Markets seem to be pricing in months of low or negative oil prices ahead. Much of the global economy remains shut down due to COVID-19. A sudden plunge in road and air travel has caused a demand shock for the market. Unfortunately, the Canadian economy hinges on the oil price. Crude exports are a significant portion of national income.
So, how should Canadian investors prepare their portfolios for months of low or negative oil price? Here’s a look.
Sell oil stocks
Oil and gas producers are at the forefront of this mess. Several large energy companies have already pulled back investment plans and cut dividends. Vermilion Energy, for example, has cut its sizable dividend and lost 75% of its market value since February alone.
Even blue-chip stocks in the industry have suffered wealth destruction. Warren Buffett’s favourite Canadian oil stock Suncor Energy has shed half its market value since mid-January.
There could be plenty of pain ahead. For the average investor, the risk is simply not worth the potential reward. I’d stay away from the oil patch for the rest of 2020.
Banks at risk
As with any monumental economic collapse, the shock wave spreads far beyond the core industry. Stable oil prices encouraged producers to borrow money at a relentless pace over the past decade. Now, the industry’s debt burden is so immense it threatens the lenders’ balance sheets.
Bank of Montreal and Scotiabank seem to have the most exposure to Canadian oil and gas giants. Oil producers account for more than 2.5% of total lending for both banks this year.
Banks could also be exposed to consumer credit and household mortgages in Alberta. Alberta’s economy hinges on crude oil exports, which means the unemployment rate and residential real estate correction in the province could be severe. Banks that are overexposed to Alberta’s economy could see magnified pressure on their balance sheet.

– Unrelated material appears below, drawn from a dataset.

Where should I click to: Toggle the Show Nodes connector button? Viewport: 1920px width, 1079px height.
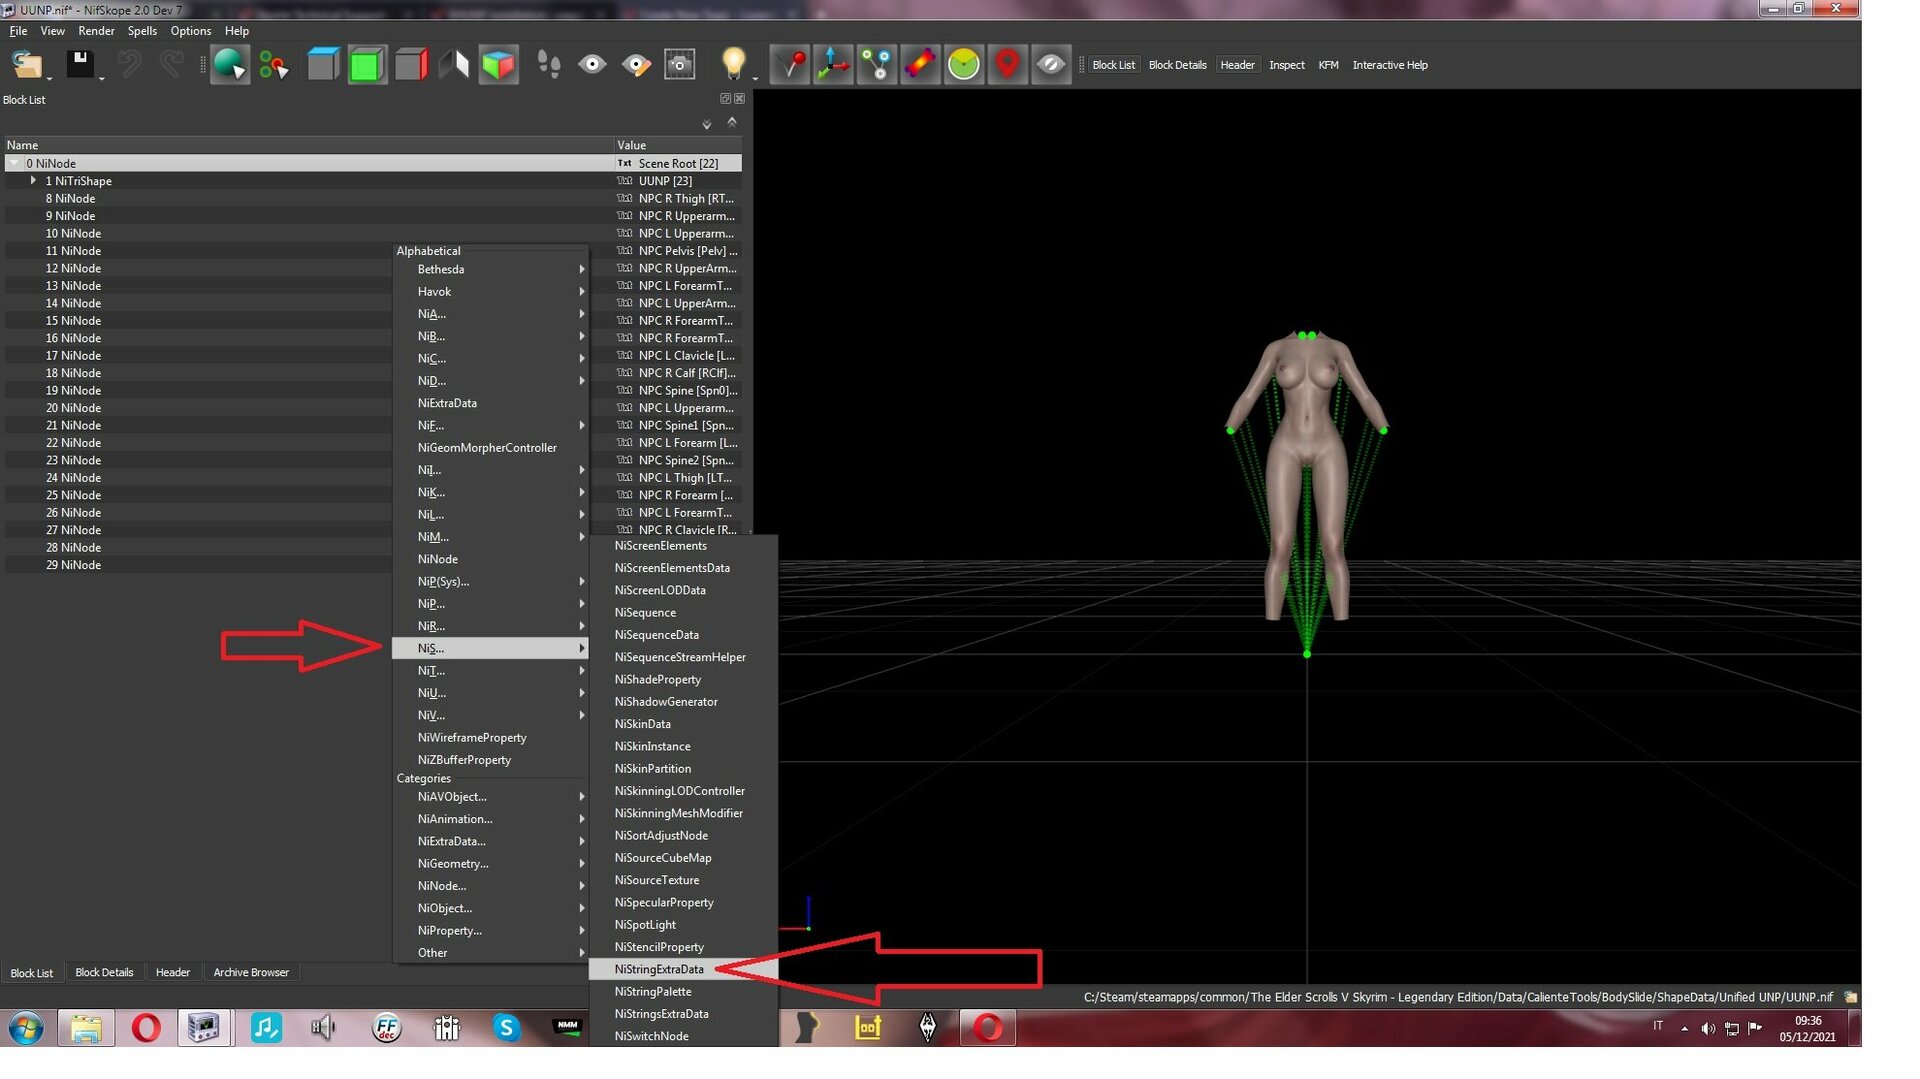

Bet on companies that benefit
Under usual circumstances, it’s easy to pick winners from a collapse in the oil price. Any industry that uses fuel as input benefits from cheaper crude. Airlines see their margin expand, plastic manufacturers have lower costs of production, and car sales surge, as people can afford gas guzzlers.
However, these are far from usual circumstances. People cannot buy cars or travel through airlines during a global pandemic. I believe investors should take a long-term approach and consider industries that will recover faster than the oil patch.
I prefer luxury goods and airline stocks, since I believe discretionary spending and air travel will recover faster than the oil price. However, it could be years before we see these gains emerge. Investors should probably bet on a prolonged economic recovery.